Xingar é um ato de amor, disso não tenho a menor dúvida. É um ato de amor próprio, inequívoco sinal de que sua autoestima está em ordem. Você não guarda rancores, raivas desnecessárias, extravasa. O que importa é xingar na dosagem certa, mesmo que em algumas ocasiões a dosagem seja um tsunami. É o caso de meu alvo, Eduardo, o insuportável robô de cobrança das Casas Bahia, um desocupado; quando afetado programa a sua voz insonsa, que a gravação torna irritante, até quinze a vinte vezes por dia.
O chato é que Eduardo não responde. Me respondeu apenas uma vez__ acho que o programador previu a situação__ quando com todo o afeto que a ocasião requeria falei: “Eduardo, meu querido, não leve a mal, nada pessoal, me faça um favor: vai tomar na sua tarraqueta”. Para minha surpresa ele reagiu: “minha tarraqueta é uma porca, só uma chave inglesa mexe aqui”.
Imaginei que depois do susto Eduardo me ignorasse. Não esqueceu de mim. Ligou cinco minutos depois e eu ainda testando toda a minha capacidade de afeto, desta vez fui direto, sem preliminares: Eduardo você é um biltre, patife, sacana, miserável, palerma, canalha, sacripanta, mocorongo, cachorro, filho da puta, abigeato, sevandija, mentepcato, verme, cafajeste, imbecil, idiota, sicofanta, corno, vagabundo, salafrario, bigorrilha, ordinário, marau, desprezível, escroto, beócio, capeta, chupa-prego, jumento, bosta, babaca, mariola, pulha. Nem terminei de expressar meus caros sentimentos, Eduardo foi logo tirando da reta: “Desculpe não entendi, pode falar de novo?”
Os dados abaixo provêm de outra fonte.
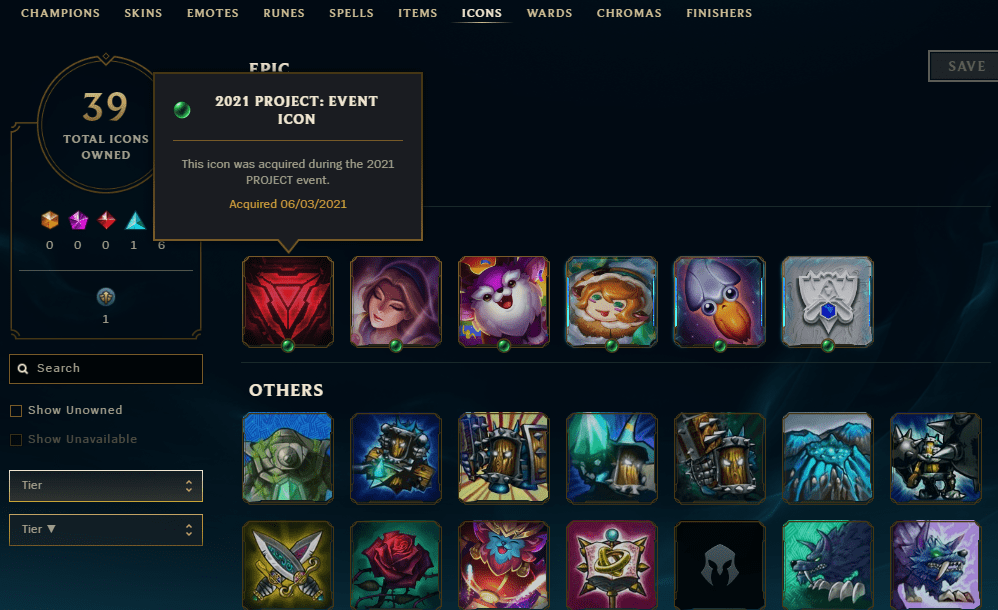Image resolution: width=998 pixels, height=610 pixels.
Task: Select the red PROJECT event icon
Action: pos(288,302)

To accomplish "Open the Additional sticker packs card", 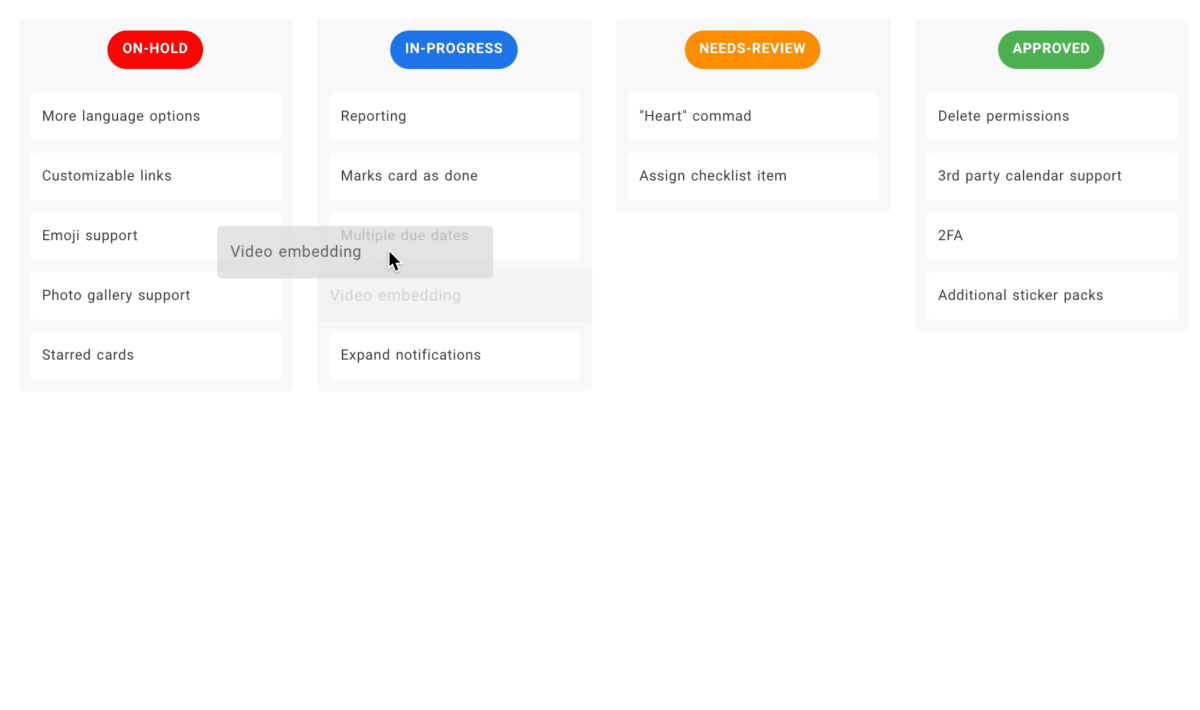I will 1051,296.
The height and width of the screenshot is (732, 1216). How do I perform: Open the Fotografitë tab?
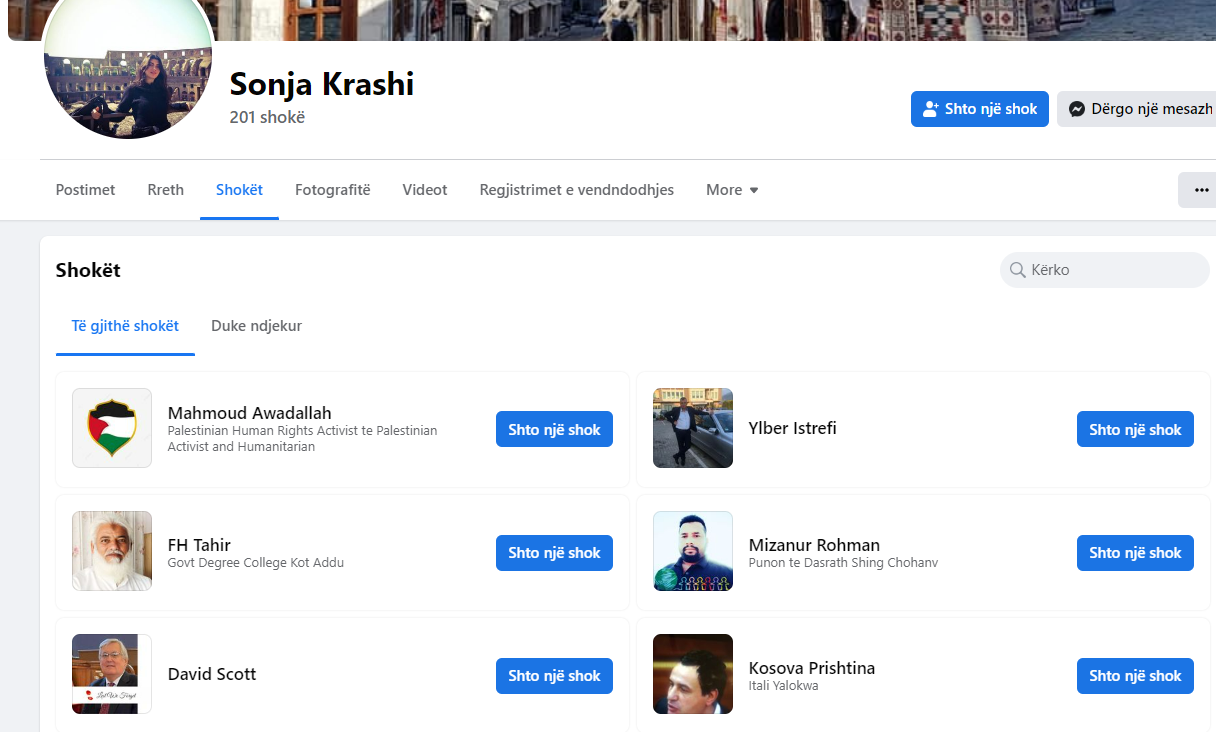(332, 190)
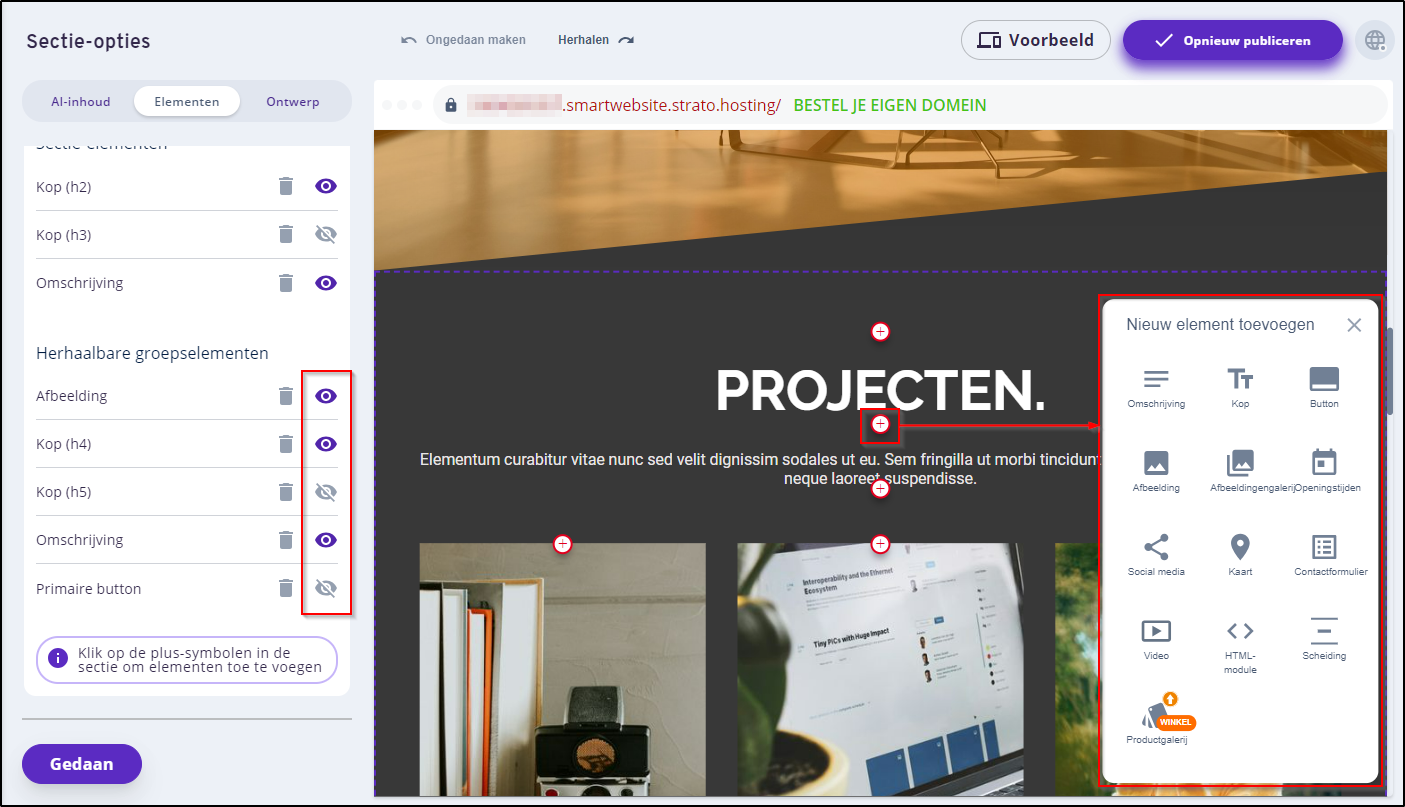1405x807 pixels.
Task: Click the Gedaan button
Action: pos(82,764)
Eu disse que você é um pulha, seu porra ! Caiu a ligação e, confesso, achei que na hora certa, me excedi em chamar o miserável de pulha. Lembrei que David Nasser tomou um soco de Leonel Brizola, no meio da cara, no balcão da Varig do Galeão, em 1963, por ter categorizado ele como pulha, no título do editorial para a revista O Cruzeiro. Nasser não apenas o qualificou como extrapolou o verbo; “Triste é o jornalista que tem o dever, neste prefácio de lama, de enfiar a pena no seu sangue pútrido, na sua carreira putrefata e na sua figura pífia, para cumprir o sagrado papel de revelar à geração atual e à geração futura, que nós não tivemos culpa de o senhor existir...”
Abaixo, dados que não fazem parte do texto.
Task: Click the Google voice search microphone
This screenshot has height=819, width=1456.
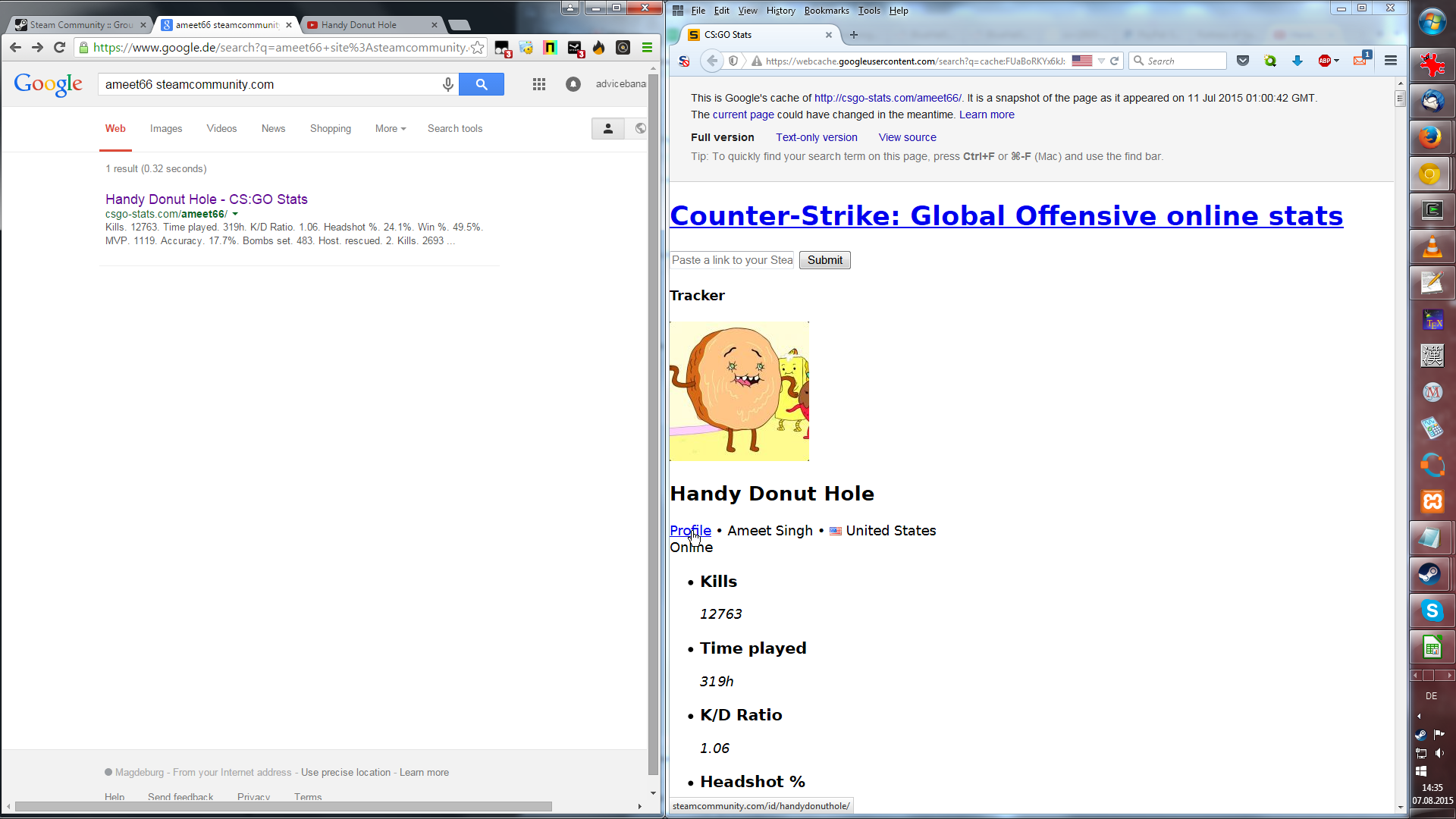Action: pyautogui.click(x=448, y=84)
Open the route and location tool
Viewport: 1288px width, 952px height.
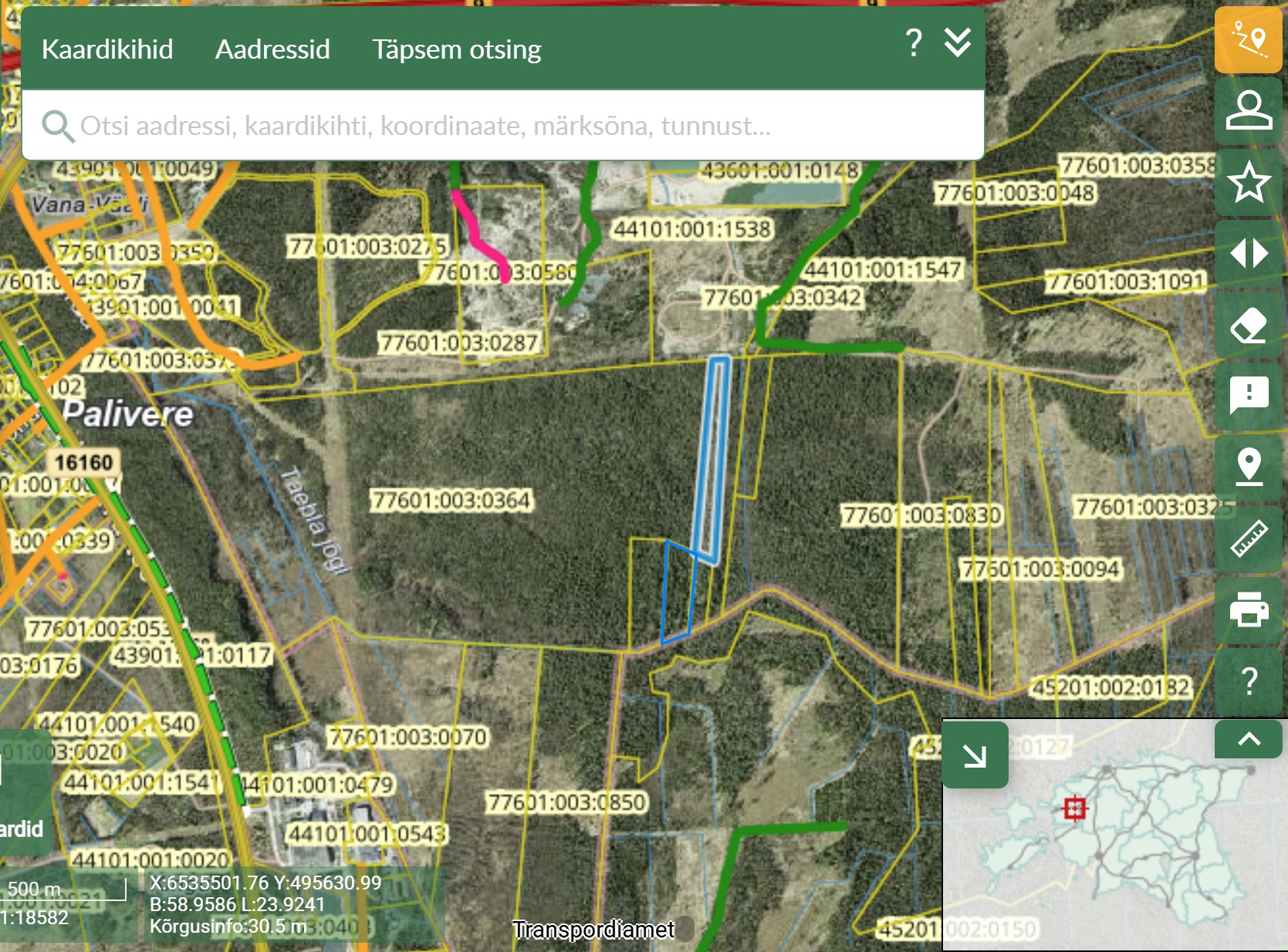click(x=1248, y=40)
E, sem escrúpulos, prosseguiu na sua arenga: “Acredita...esse pangaré mordido de cascavel verborrágica, esse rebotalho humano que exibe a sua cunhadeza ... imagina o senhor Leonel Brizola, o capadócio cunhoso, que um homem de bem não sabe, não pode lhe responder na sua linguagem sem asseio. Pois aí está. Já uma vez lhe disse que vai chover água de rosa. Mais de uma vez lhe avisei que perto de nós o Kama Sutra vai parecer breviário de noviça. E aqui vai a última advertência ao desditoso abigeato: quem invade o lar alheio, abre a porta de seu próprio lar”.
Sorte minha que Eduardo não foi programado para saber o que é pulha e não frequenta espaços públicos, nenhum risco dele revidar. Revidou de outro jeito. Ligou de novo, uma e outra vez e mais outra e ligou, ligou... bem na hora em que meu filho, coitado, entrou no quarto para me avisar que ia pegar o carro: “Pai, vou na praia me encontrar com meu amigo de infância, que voltou da Europa, Eduardo, lembra dele?”.
Bom de reflexos, tirou a cara para não levar um tapa. E antes que eu pudesse justificar o meu impulso irrefletido, o telefone tocou para quebrar o clima: “Olá. Aqui é Eduardo das Casas Bahia. Quero falar com Nelson. É você?”. “Sou eu me querido, esqueci de lhe dizer que você é um mequetrefe, seu robô enferrujado, filho de... uma lata velha”.